Iron Liver > Green Thumb
Admittedly, using kalamansi juice in cocktails is quite easy--just sub the kalamansi for lemons or limes in the cocktail recipes that call for them. A gin and tonic with a squeeze of kalamansi is a no-brainer, as is a whiskey sour that is soured with the Pinoy lime. And as seen in this post by Manju of Three Tastes, kalamansi juice can create a unique twist on the margarita as well.
For me though, I've come to enjoy kalamansi in the Aviation cocktail, which is an old pre-prohibition drink comprised of gin, lemon juice, and maraschino liqueur (and also creme de violette, but that is an old ingredient that is incredibly hard to come by).
Since I used kalamansi juice and some of the Ginebra Gin I brought back from the Philippines to make my version of an Aviation cocktail, I hereby dub this drink "Philippine Airlines" (Clearly No. 2).
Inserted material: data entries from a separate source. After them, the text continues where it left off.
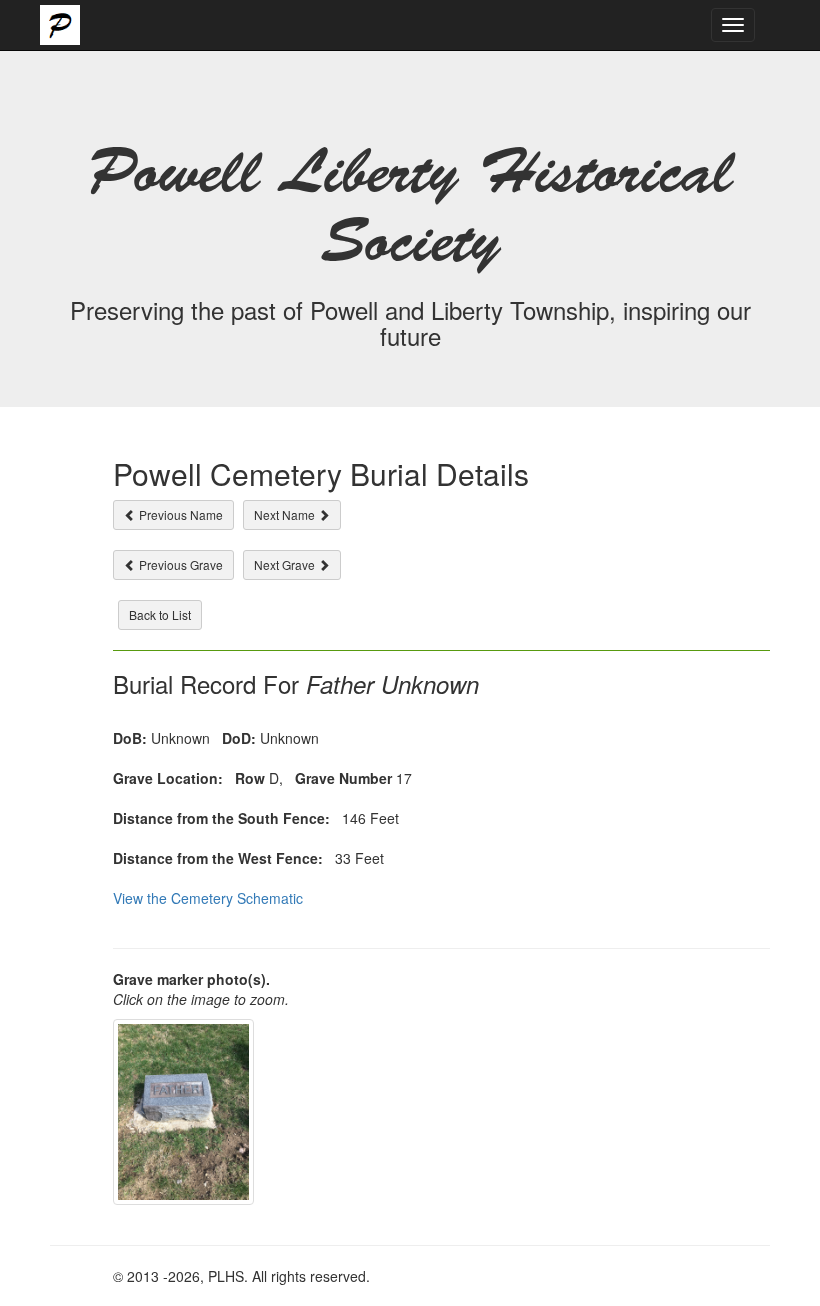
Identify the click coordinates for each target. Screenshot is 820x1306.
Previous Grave (179, 564)
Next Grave (286, 564)
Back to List (160, 614)
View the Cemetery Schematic (208, 898)
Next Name (286, 514)
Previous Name (179, 514)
Anyhoo, this drink isn't overly sour from the kalamansi juice as it is balanced out by the sweetness and pepperiness of the maraschino liqueur. And don't confuse maraschino liqueur with that red chemical/corn syrup sludge found in jarred store-bought artificial maraschino cherries. Maraschino liqueur is an alchoholic concoction made from fermented sour cherries--pits and all. Maraschino liqueur has a thick, almost syrupy consistency to it and is nutty, sweet, peppery and has juuuust a hint of cherry in it.
Also, do yourself a favor and make your own maraschino cherries by following this NYT recipe (I made a batch earlier this summer at the height of cherry season, the artificial cherries don't come close to the real thing).
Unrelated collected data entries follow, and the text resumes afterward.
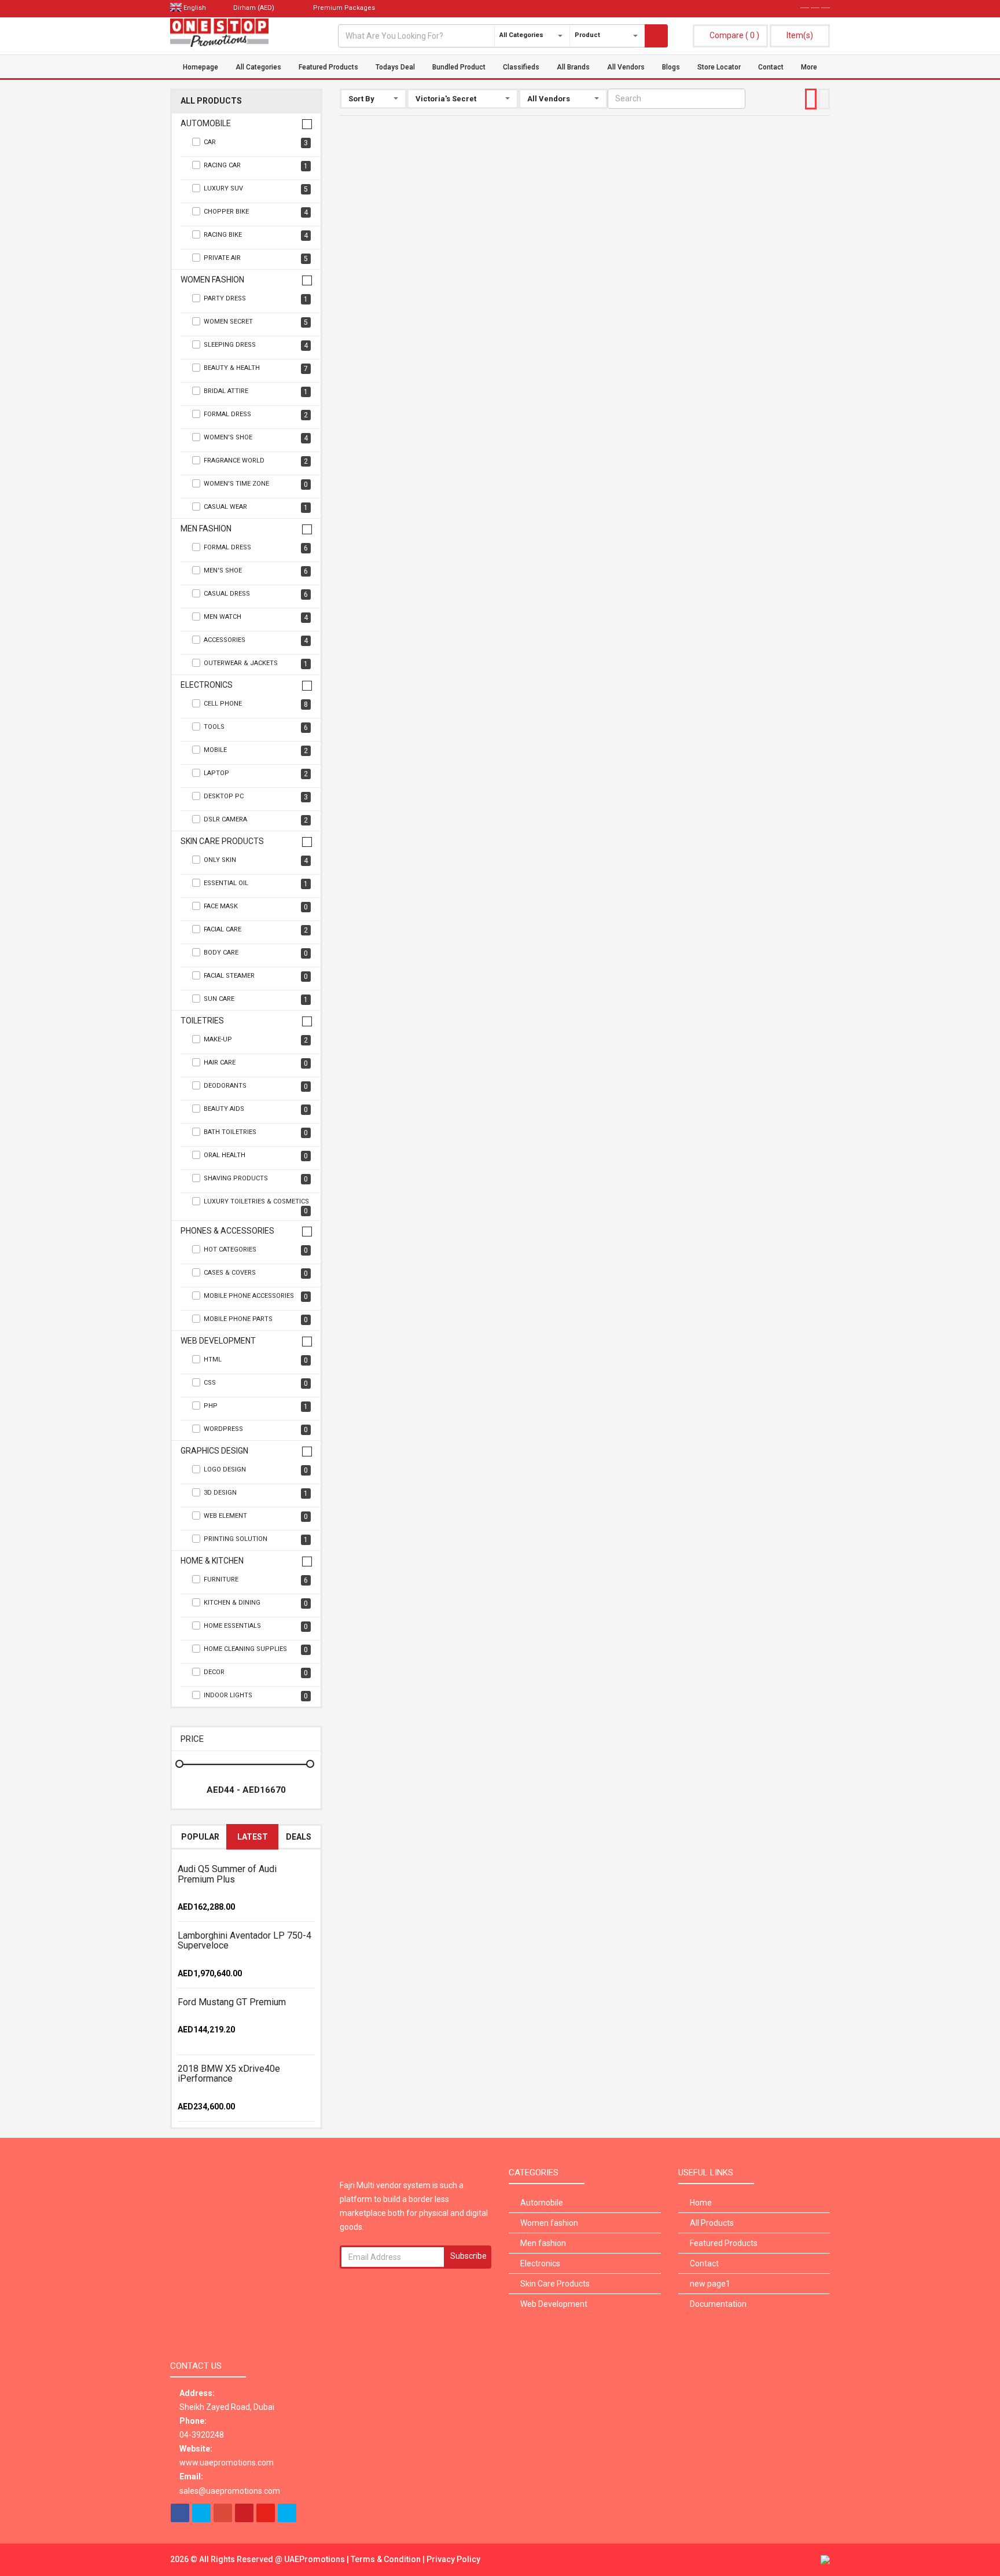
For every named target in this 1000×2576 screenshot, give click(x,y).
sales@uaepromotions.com (229, 2491)
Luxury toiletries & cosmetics (256, 1206)
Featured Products (328, 67)
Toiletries (202, 1021)
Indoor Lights (256, 1695)
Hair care (256, 1063)
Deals (298, 1836)
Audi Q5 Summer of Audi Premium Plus (227, 1874)
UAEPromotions (315, 2559)
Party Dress (256, 299)
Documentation (718, 2304)
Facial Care (256, 930)
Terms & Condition (386, 2559)
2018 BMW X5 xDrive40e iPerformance (229, 2074)
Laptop (256, 773)
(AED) (254, 8)
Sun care (256, 999)
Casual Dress (256, 594)
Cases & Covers (256, 1273)
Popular (200, 1836)
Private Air (256, 258)
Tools (256, 727)
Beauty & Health (256, 368)
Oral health (256, 1155)
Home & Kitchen (212, 1561)
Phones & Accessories (227, 1231)
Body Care (256, 953)
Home (701, 2202)
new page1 (710, 2283)
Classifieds (521, 67)
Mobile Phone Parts (256, 1319)
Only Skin (256, 860)
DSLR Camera (256, 820)
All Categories (258, 67)
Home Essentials (256, 1626)
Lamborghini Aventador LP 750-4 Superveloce (244, 1940)
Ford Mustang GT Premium (232, 2002)
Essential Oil (256, 883)
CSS (256, 1383)
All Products (211, 101)
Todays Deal (395, 67)
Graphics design (214, 1451)
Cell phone (256, 704)
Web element (256, 1516)
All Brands (573, 67)
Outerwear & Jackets (256, 663)
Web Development (218, 1341)
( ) (734, 35)
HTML (256, 1360)
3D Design (256, 1493)
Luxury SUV (256, 189)
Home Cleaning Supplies (256, 1649)
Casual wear (256, 507)
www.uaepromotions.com (226, 2462)
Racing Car (256, 166)
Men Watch (256, 617)
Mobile (256, 750)
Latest (252, 1836)
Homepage (200, 67)
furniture (256, 1580)
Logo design (256, 1470)
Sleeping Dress (256, 345)
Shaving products (256, 1179)
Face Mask (256, 906)
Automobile (206, 123)
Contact (771, 67)
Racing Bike (256, 235)
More (809, 67)
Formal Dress (256, 414)
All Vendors (626, 67)
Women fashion (212, 280)
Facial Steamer (256, 976)
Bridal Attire (256, 391)
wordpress (256, 1429)
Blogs (671, 67)
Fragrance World (256, 461)
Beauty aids (256, 1109)
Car (256, 142)
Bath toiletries (256, 1132)
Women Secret (256, 322)
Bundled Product (459, 67)
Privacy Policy (453, 2559)
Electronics (207, 685)
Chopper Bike (256, 212)
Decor (256, 1672)
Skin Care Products (222, 841)
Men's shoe (256, 571)
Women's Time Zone (256, 484)
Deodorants (256, 1086)
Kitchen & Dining (256, 1603)
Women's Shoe (256, 438)
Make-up (256, 1040)
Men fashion (206, 528)
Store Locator (719, 67)
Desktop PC (256, 796)
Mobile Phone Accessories (256, 1296)
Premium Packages (343, 8)
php (256, 1406)
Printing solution (256, 1539)
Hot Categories (256, 1250)
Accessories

While we're on the subject of cocktails, another old man drink that I'm quite fond of is the Manhattan cocktail. The manhattan is composed of whiskey (bourbon is good, rye may be better), bitters, and sweet vermouth. I made a discovery a few weeks ago when I was mixing myself a Manhattan and took a whiff of my sweet vermouth--it immediately reminded me of the Basi (Ilocano wine made from fermented sugar cane) that I had brought back from Ilocos. So I did a little taste test between the sweet vermouth and the Basi.
Turns out that the sweet vermouth and Basi were quite similar in looks, smell, and taste--which is pretty odd considering they are fermented from completely different things (grapes vs. sugarcane). I wouldn't say the vermouth and basi are dead ringers for each other, but they were pretty close. I'd say that the Basi was a touch sweeter and more astringent than was the sweet vermouth.
The Basi Manhattan I mixed was very complex--and rightfully so as this drink is usually spicy, sweet, and bitter all at once. But with the Basi subbing in for the sweet vermouth, my version was also a bit more astringent as well--quite a tasty twist if you're used to drinking old-man Manhattans.
Philippine Airlines (Aviation cocktail w/Kalamansi Juice)
Makes 1 cocktail
Although I prefer to have a bit more maraschino than Kalamansi in this drink, feel free to play around with the ratios (but leave the amount of gin alone!) to fit your particular tastes.
2 ounces gin
1/2 ounce Maraschino Liqueur (I prefer the Luxardo brand)
1/4 ounce Kalamansi juice
Combine the gin, maraschino liqueur, and kalamansi juice in a mixing glass or shaker with ice. Stir briskly for 15 seconds, then strain into a chilled cocktail glass. Garnish with a Kalamansi lime on the rim, or a maraschino cherry in the glass.
Makes 1 cocktail
I usually make my Manhattans with 2 parts rye whiskey to 1 part sweet vermouth. But since I found the Basi to be a bit stronger in flavor than the vermouth, I toned the basi amount down to 1/2 an ounce.
2 ounces rye whiskey
1/2 ounce Basi wine (fermented sugarcane wine from the Philippines)
1 dash Angostura bitters
1 dash orange bitters
Combine the whiskey, basi, and bitters in a mixing glass or shaker with ice. Stir briskly for 15 seconds, then strain into a chilled cocktail glass. Garnish with a maraschino cherry.